We are in the middle of three days of mourning. This week's conference is the funeral of the Conservative Party.

But shed no tears. Don't let me hear wailing over the Tees or the lovely dales of Durham and North Yorkshire. For this is not a sudden death. The Tory Party has been terminally ill for a long time.

Its illness did not seem so serious at first - just a little hiccough among some of the grandees who glanced at Tony Blair's image of Cool Britannia and thought: "We could use a bit of that ourselves. Let's modernise the image of the Tory Party".

But, unfortunately, this is precisely how diseases develop their terrible course. Serious and even life-threatening illnesses often start with the mildest symptoms, a little niggling nuisance you think you can throw off.

What the Tories ought to have done was seek help at the first sign of trouble. As soon as the word "image" and that other word always associated with it, "marketing" began to be heard around HQ, there ought to have been emergency surgery to cut these things out.

Instead the disease was ignored until it reached the sorry condition which we see today. But at least we can put a name to this dread disease, rather a long name I'm afraid: it is Creeping Leftism with Compassionate Centrism.

A consultant at the spin-doctor clinic described it to me: "At first we notice that the patient develops this irresistible urge to grin all the time. Then he becomes vague about things he always used to hold as sacrosanct. He doubts, for instance, whether it will be possible to cut taxes. He refuses to see that the health service is failing disastrously and could be rescued only by wholesale privatisation. Typically, the Tory patient remains in denial and refuses to go in for the necessary surgery.
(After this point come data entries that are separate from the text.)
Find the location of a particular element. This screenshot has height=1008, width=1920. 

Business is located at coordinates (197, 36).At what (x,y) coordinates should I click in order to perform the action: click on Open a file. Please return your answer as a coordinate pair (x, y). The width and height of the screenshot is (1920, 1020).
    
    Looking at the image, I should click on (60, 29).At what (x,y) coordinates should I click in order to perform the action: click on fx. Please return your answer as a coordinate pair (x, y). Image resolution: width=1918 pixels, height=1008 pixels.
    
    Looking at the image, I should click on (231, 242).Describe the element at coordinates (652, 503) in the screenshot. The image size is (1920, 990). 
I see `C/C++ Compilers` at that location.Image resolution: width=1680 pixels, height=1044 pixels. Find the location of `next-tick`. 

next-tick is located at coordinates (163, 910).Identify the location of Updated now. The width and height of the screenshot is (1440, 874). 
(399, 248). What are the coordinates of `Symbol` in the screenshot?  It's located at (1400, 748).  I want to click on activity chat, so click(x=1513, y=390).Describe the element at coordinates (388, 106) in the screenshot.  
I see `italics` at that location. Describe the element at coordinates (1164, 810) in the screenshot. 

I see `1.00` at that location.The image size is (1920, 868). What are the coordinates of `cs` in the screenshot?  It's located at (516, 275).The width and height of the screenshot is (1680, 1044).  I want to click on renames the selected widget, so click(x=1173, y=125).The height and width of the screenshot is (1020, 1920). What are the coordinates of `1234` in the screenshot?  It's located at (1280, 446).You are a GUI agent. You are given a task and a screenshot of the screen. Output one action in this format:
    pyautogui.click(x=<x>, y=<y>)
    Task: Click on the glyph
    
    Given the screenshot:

"Without treatment, the second stage of the terminal illness begins. The patient becomes woolly and confused about fundamental principles such as the duty to abolish inheritance tax, to support the public schools and to get rid of the policy of university entrance on class grounds. It is at this crucial stage in the progression of the disease that the patient neglects to attend to his pension - or to all our pensions, actually. He looks around him and sees all these politically-correct non-jobs in the public sector and again makes promises to deal with the problem, but ends up doing nothing about it. His mind becomes affected at this stage and he is typically obsessed with crime, but he will make no commitment either significantly to increase the presence and powers of the police or to promise to lock up criminals for a long time.

"The Tory patient is now in a sorry condition. His mind starts to go and he refuses to acknowledge plain truths about himself. For example, he gibbers and froths at the mouth about national sovereignty but forgets that he has signed up to every EU treaty to diminish Britain's independence. He is now in complete denial."

It is all so tragic. Only a year or so ago the Tory patient's disease could have been cured. Now we have only the funeral oration to prepare: "Maggie, thou shoud'st be with us in this hour".

* Peter Mullen is Rector of St Michael's, Cornhill, in the City of London, and Chaplain to the Stock Exchange.